# [Data for review]
__________
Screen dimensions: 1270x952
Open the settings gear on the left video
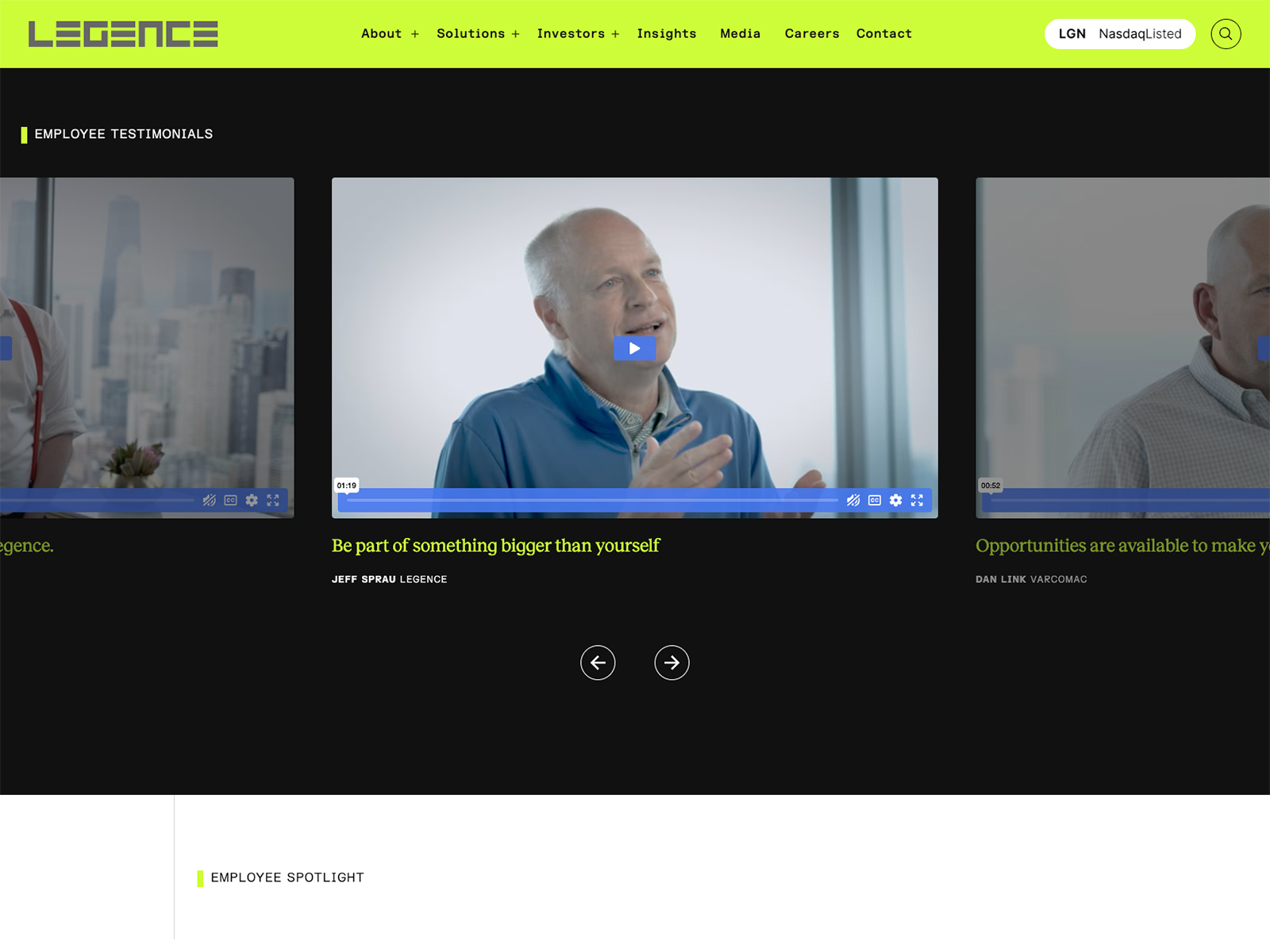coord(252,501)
__________
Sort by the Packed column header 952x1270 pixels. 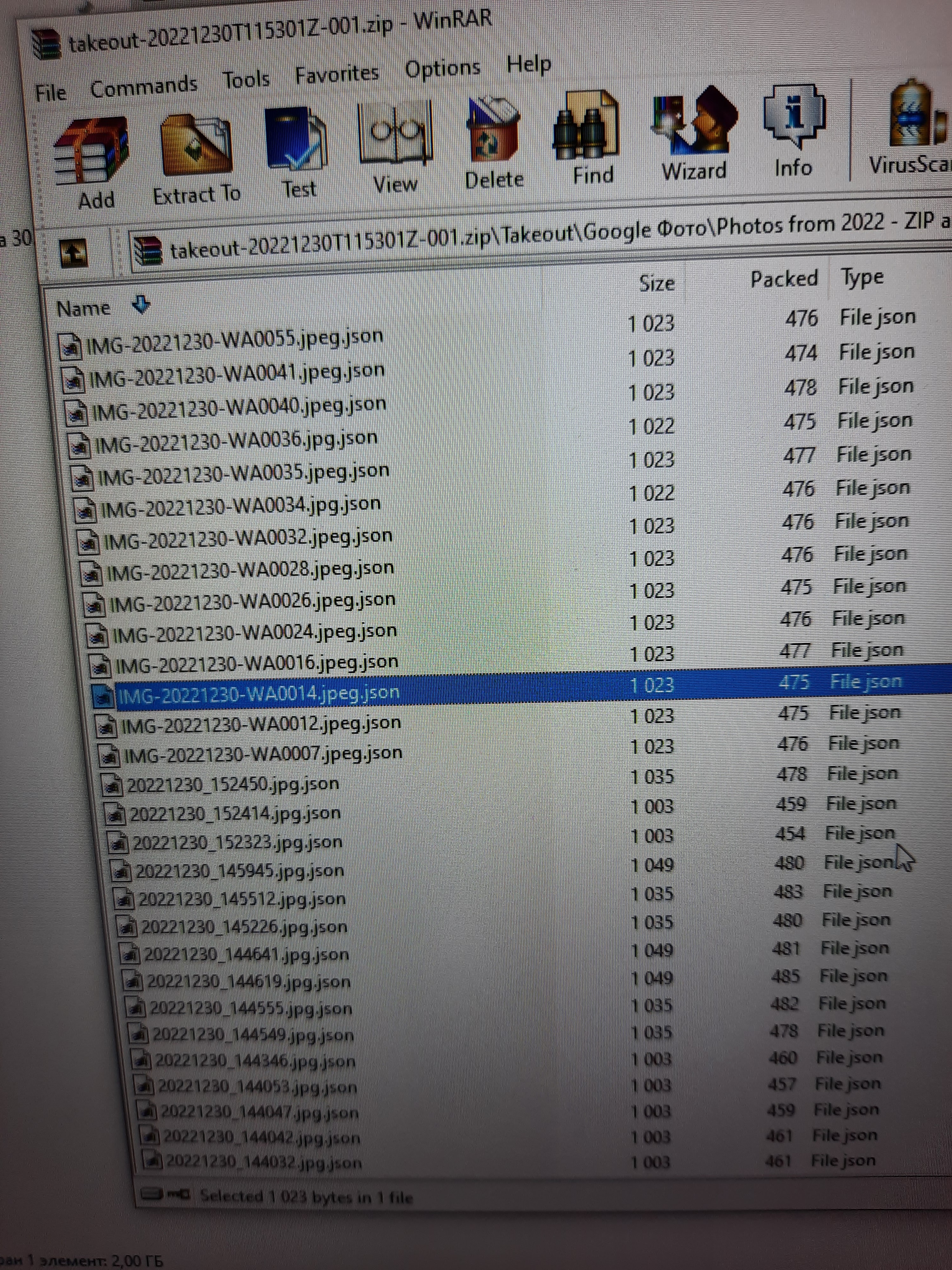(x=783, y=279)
__________
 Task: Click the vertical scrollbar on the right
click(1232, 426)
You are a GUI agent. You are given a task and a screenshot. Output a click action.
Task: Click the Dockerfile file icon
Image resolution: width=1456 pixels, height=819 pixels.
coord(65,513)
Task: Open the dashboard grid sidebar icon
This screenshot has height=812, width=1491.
__________
# [Work required]
Show, from the material above, each line that includes the string "icon".

# [Solution to the exercise]
Task: Click the Dockerfile file icon
Task: Open the dashboard grid sidebar icon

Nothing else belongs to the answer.